HashFlare resumes the Bitcoin SHA-256 mining services 8 days after it shut down

HashFlare, a cryptocurrency cloud mining company announced that they will be resuming their mining services. The cloud mining company’s SHA-256 mining process will resume on 28th July 2018 at 00:00 UTC.

The team commented:

“Throughout the last week our team has been focused on finding the optimal solution, that would allow us to resume mining SHA-256, and we are happy to announce that as a result of diligent work, such a solution has been reached.”

Cloud mining provides hardware power to miners to mine cryptocurrencies remotely through hosted cloud-based services. With the cloud-based services, the miner can purchase the mining power of hardware which is hosted and owned by a cloud mining service provider.

HashFlare provides mining services for Bitcoin which uses SHA-256 algorithm miner, Ethereum using ETHASH algorithm miner, Litecoin using SCRYPT algorithm miner, ZCash using Equihash algorithm miner and Dash using X11 algorithm miner. The services provided by HashFlare includes configuring and maintaining the hardware. Currently, apart from the Ethereum ETHASH algorithm mining, the rest is out of stock

On 20th July, HashFlare had released a statement on social media stating that their operation service was being affected because of the continuous dip in the cryptocurrency markets. They said that they looked for solutions to the problem including technical solutions which would have reduced the electricity and maintenance expenses. The measures taken by the company was frail due to the instability of the market.

HashFlare stated:

“For over a month our users encountered a situation when the payouts were lower than the maintenance fees, resulting in zero accruals to the balance. As of 18.07.2018, the payouts were lower than maintenance for 28 consecutive days.”

HashFlare disabled all the SHA hardware mining on 18th July 2018 and on 20th July 2018, they stopped mining services for all the active SHA-256 contracts. This decision made by the company was in accordance with the Terms of Service which is agreed upon by all the customers during the purchase of the service.

HashFlare's 5.5 Terms of Service || Source: HashFlare

HashFlare’s 5.5 Terms of Service || Source: HashFlare

Many consider that the suspension of the Bitcoin cloud mining uncanny as the announcement was made when Bitcoin [BTC] had started to rise and the market cap also witnessed a significant rise.
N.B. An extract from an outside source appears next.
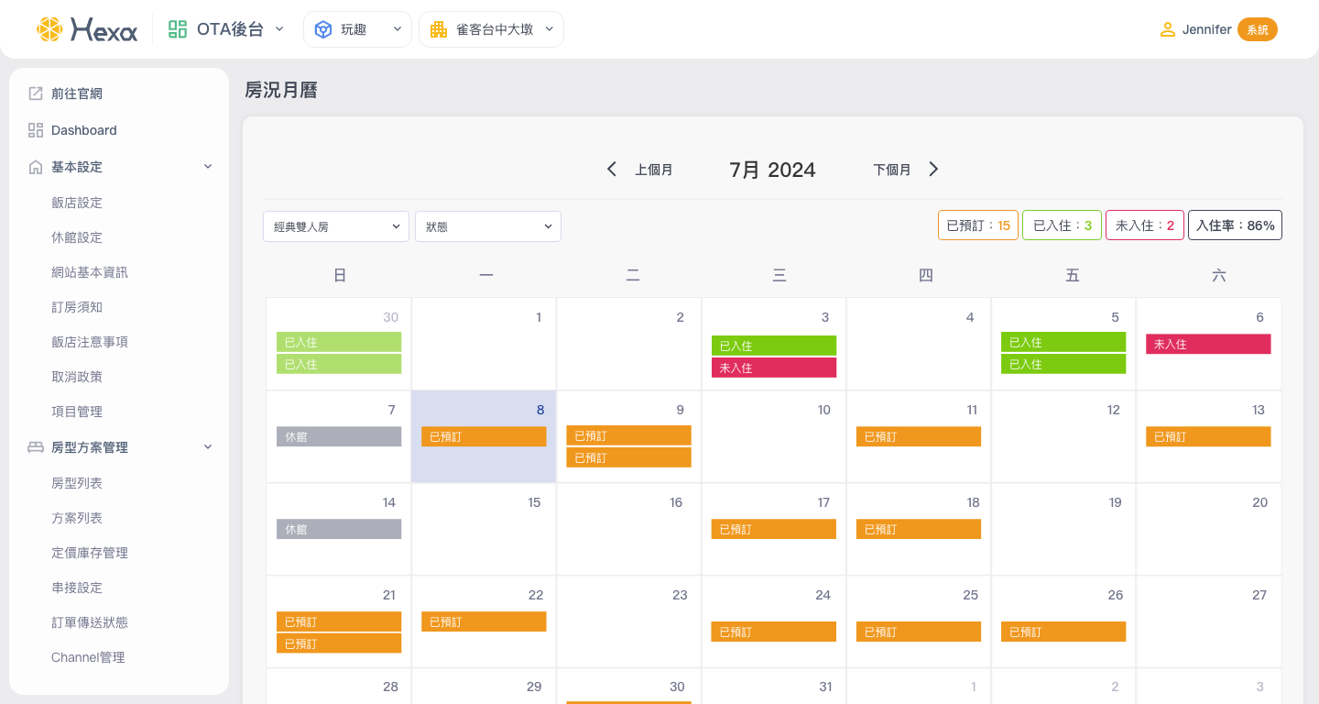
Task: Click the 玩趣 cube icon
Action: point(322,29)
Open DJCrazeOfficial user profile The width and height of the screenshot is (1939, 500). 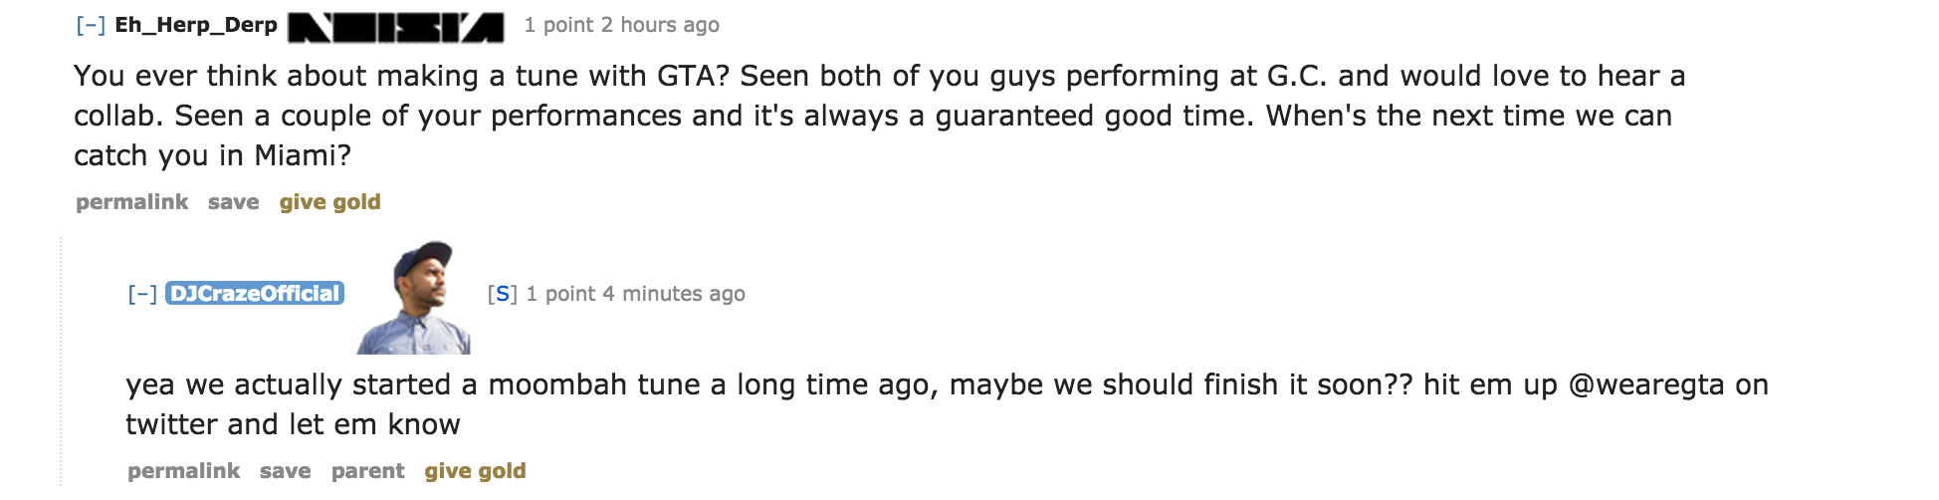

Moreover, customers of the company faced difficulty withdrawing their money after the suspension of the operations.

Bitcoin price chart between 15th July to 19th July || Source: CoinMarketCap

Bitcoin price chart between 15th July to 19th July || Source: CoinMarketCap

On 16th July, the Bitcoin blockchain had stopped producing blocks for nearly an hour. There were around 18,000 unconfirmed transactions and the pending transaction fees jumped to $12500. This led to the transaction which had low mining fees remain unconfirmed.

To top this, there was a drop in the Bitcoin hashrate at the beginning of this month. This was because of the Sichuan flood on 29th June which destroyed the mining hardware. Sichuan, a province in China is also known as the Bitcoin mining capital of China. The flood led to a damage of around tens and thousands of mining devices which were irreparable. This resulted in the drop of Bitcoin hash power from 43 million TH/s t0 30 million within 24 hours.

Ashwin Mitra, a Hashflare user from Bangalore says,

“I invested close Rs. 7 lakhs [$10,000] on the SHA-256 mining service on Hashflare around December, right when Bitcoin was at its peak. Everything seemed profitable and it even felt like I could triple my money in 6 months. The drop in prices and the increased difficulty has made this investment a terrible idea. I know people who use Genesis who are still getting a payout. The drop in hashrate and still not being profitable really questions Hashflare’s tactics. I hope BTC rises in price so that atleast I can recoup my initial investment”

Bccponzi, a Twitterati said:

“How convenient, just 2 days before another 12% increase of difficulty. The only reason you guys did this, is to stop credit card refunds. The only reason you guys did this, is to stop credit card refunds. This is only a solution to Hashflare problems, not to those of the customers.”

To which, OneMillionSounds, another Twitterati said:

“I totally agree, here comes more BS. wish it was real. payout fees would have to be reduced by 90% atleast to have a decent system… Sadly its clearly because they want people to stop refunding their credit card money. they probably lost millions already.”

Thinus, a Twitterati said:

“I just need 0.01btc to be able to withdraw and be done with you.”